There was a time I was watching a college basketball game on TV, amazed by the talent these guys had. I commented that one day, a particular player would make a million dollars because they can run, jump, and catch a ball. My mom said “Son, one day it will be you who’ll make a million dollars.”

Until she said those words, the thought had never entered my mind. She went on to say, “If you want to make the team, go to the gym. If you want to own the team, go to the library.”
 

You’re saying our self-perception determines our fortune?

Yes. I look at the power of choice. We’re born with the spirit to become what God wants us to be. That has nothing to do with anatomy, biology, chemistry, or physics. The part of you that cannot be analyzed, quantified or measured. The part of you that is not composed of blood type, DNA, or pigmentation. The part of you which is beyond the scope or understanding of science, medicine, or technology. Just totally spiritual.

There’s no technology to measure that. A scientist can take a strand of hair, drop of blood and so on, put it under a microscope and it will tell things about you highly accurately – age, sex, eye colour, [identify] sickness or disease. But there’s nothing found under a microscope that will say why you became who you are as man or woman. We make choices. I chose light, from my mother, and from others with whom I don’t share a single drop of blood, and I embraced it.
 

Did everything fall into place for a reason?

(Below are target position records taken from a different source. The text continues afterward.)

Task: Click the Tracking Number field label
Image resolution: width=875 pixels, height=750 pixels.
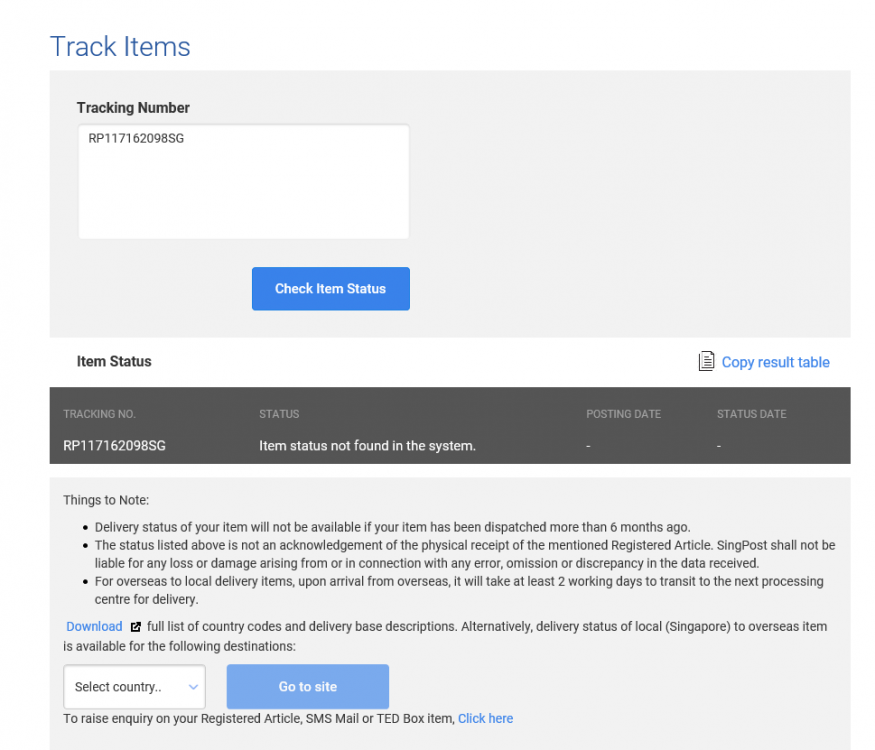Action: pyautogui.click(x=133, y=108)
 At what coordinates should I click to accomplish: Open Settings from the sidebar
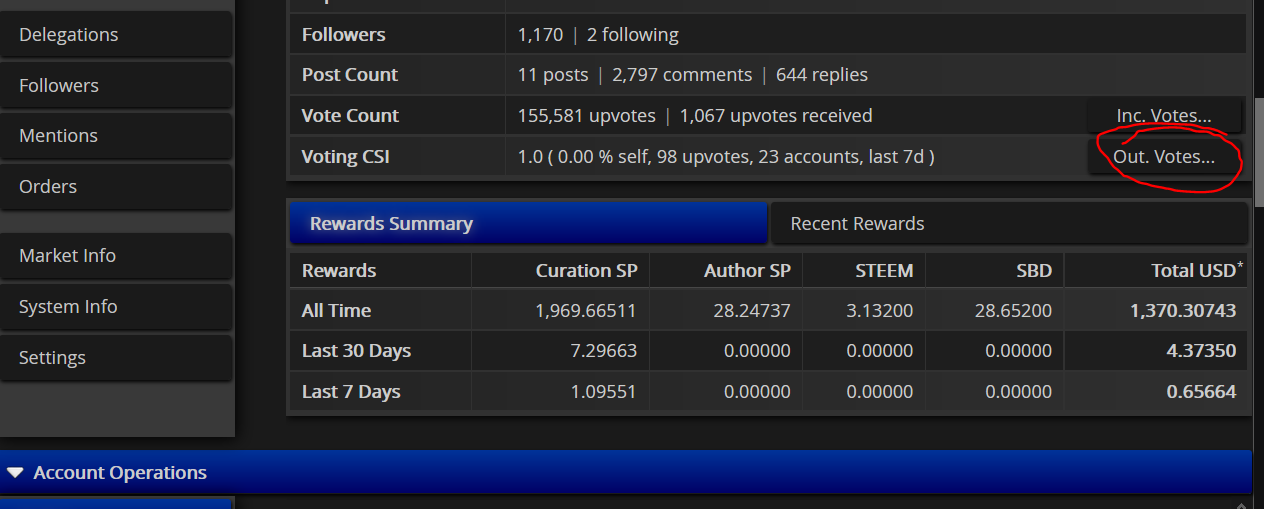[116, 358]
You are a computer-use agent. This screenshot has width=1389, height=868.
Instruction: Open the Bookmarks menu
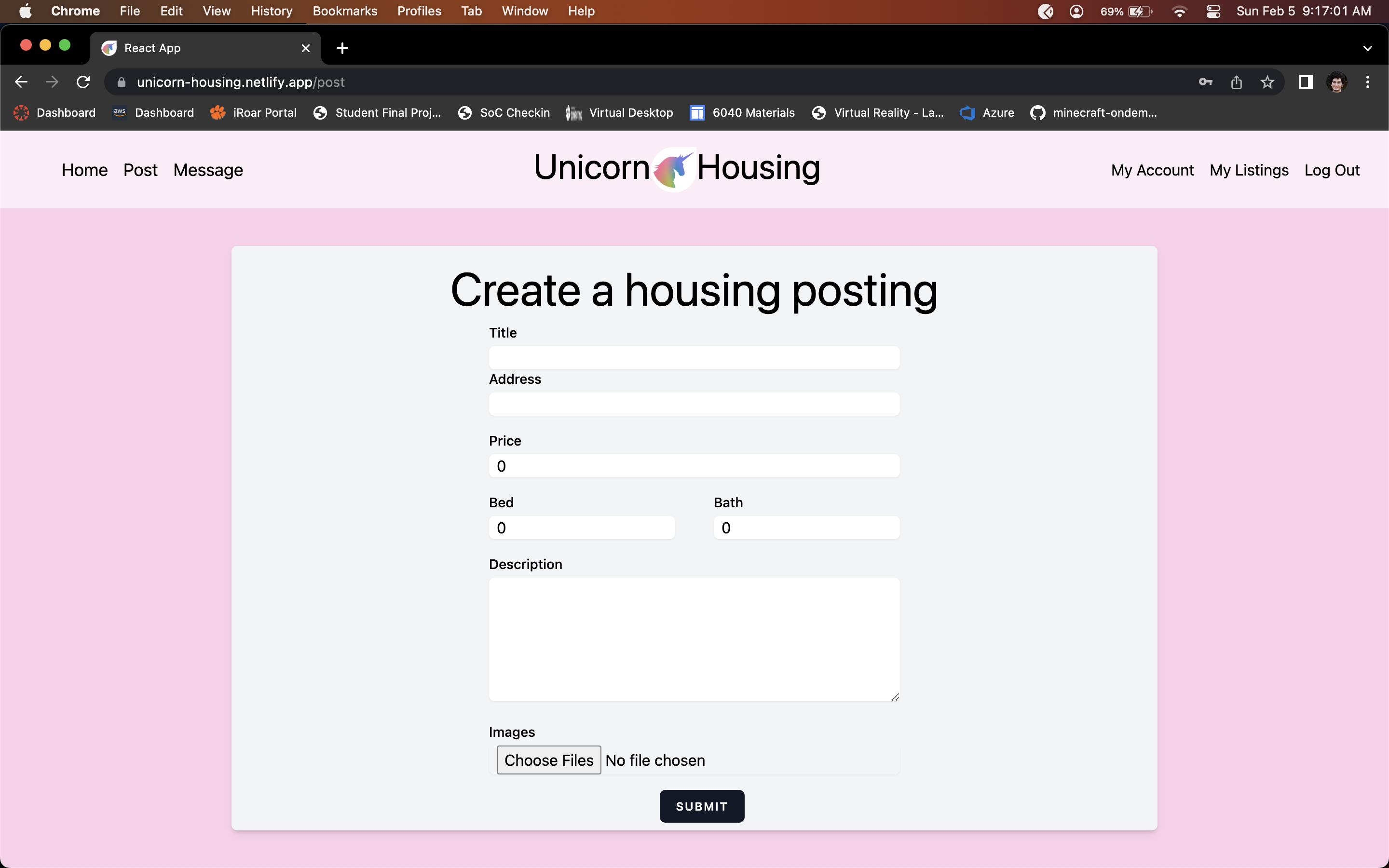344,12
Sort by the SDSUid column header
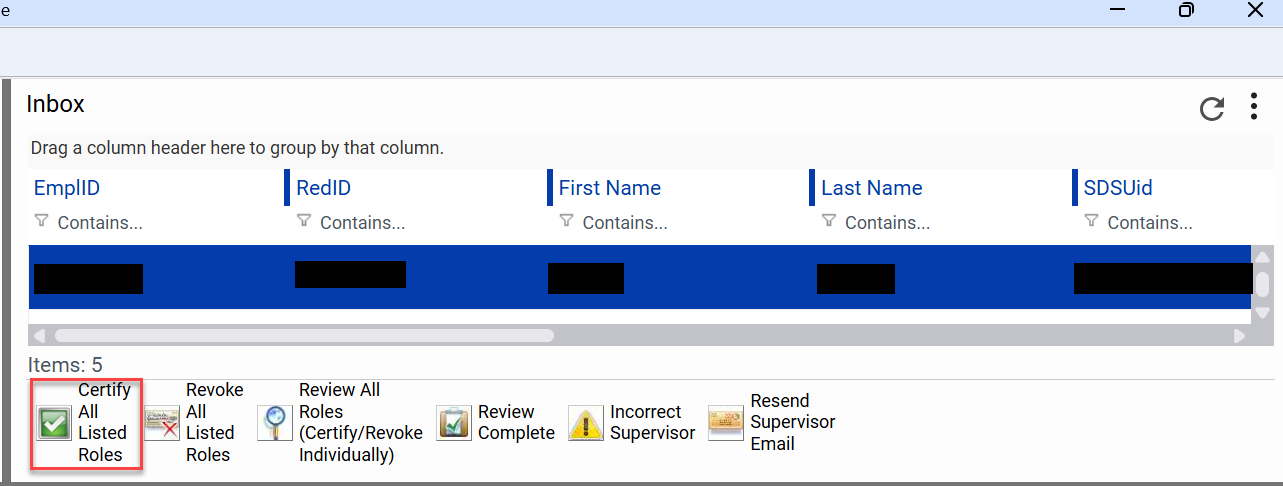The height and width of the screenshot is (486, 1283). (x=1118, y=188)

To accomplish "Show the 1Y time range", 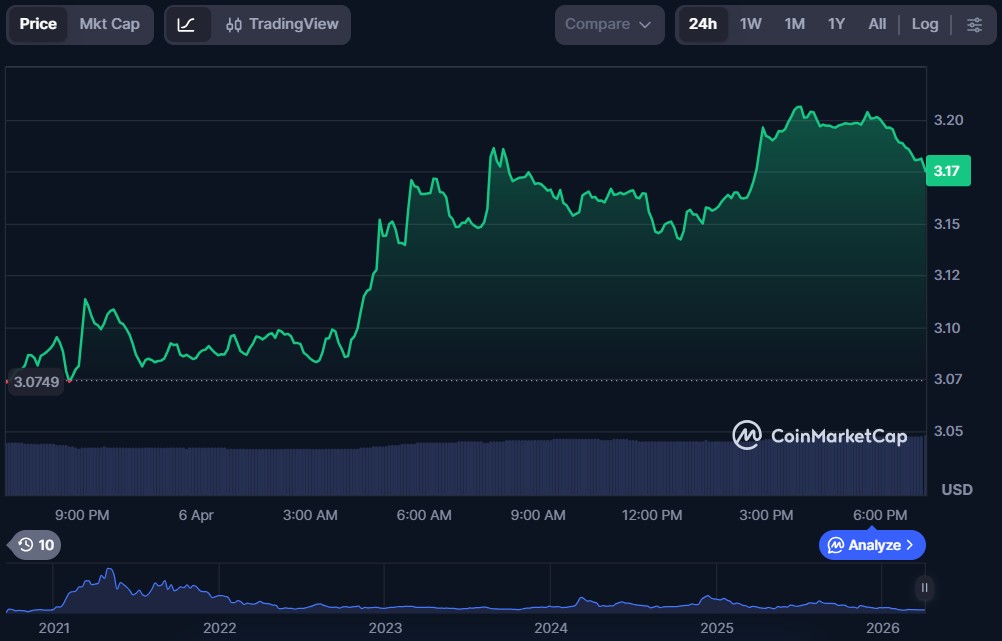I will [836, 24].
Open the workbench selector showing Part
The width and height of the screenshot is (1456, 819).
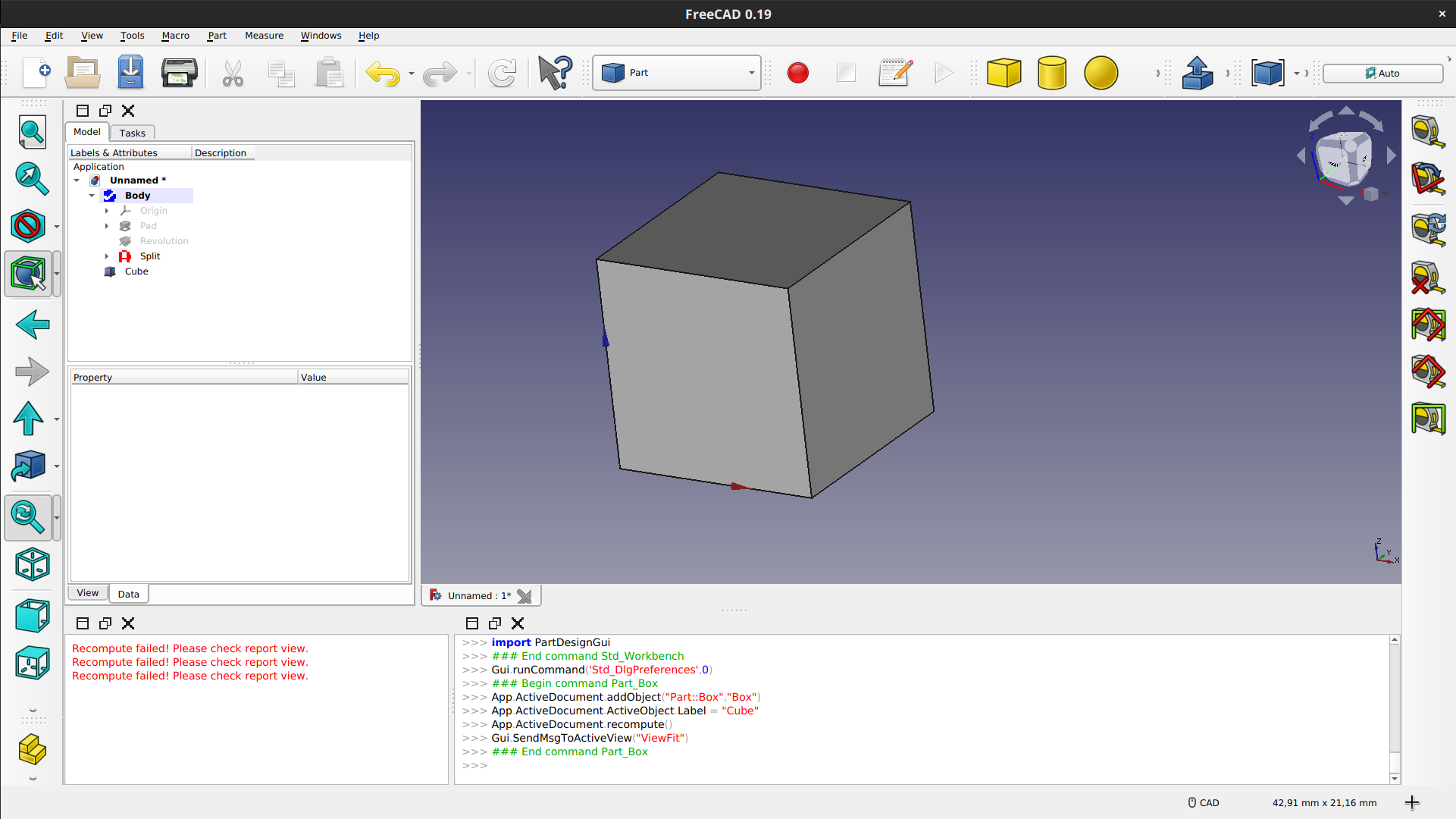click(x=675, y=72)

Everything fell into place for a reason and I wouldn’t change anything. There’s a school of thought that we are all products of our environment. According to that school of thought, I should have become another alcoholic, wife-beating, child-abusing illiterate loser. But I saw the light in my mother and in others, and I embraced the light.

The reason I wouldn’t change anything? I went through that pain as a child, so my children wouldn’t have to. I made a decision as a five-year-old boy: my kids will know who their father is. The rest of my destiny came forward because I made the right choices.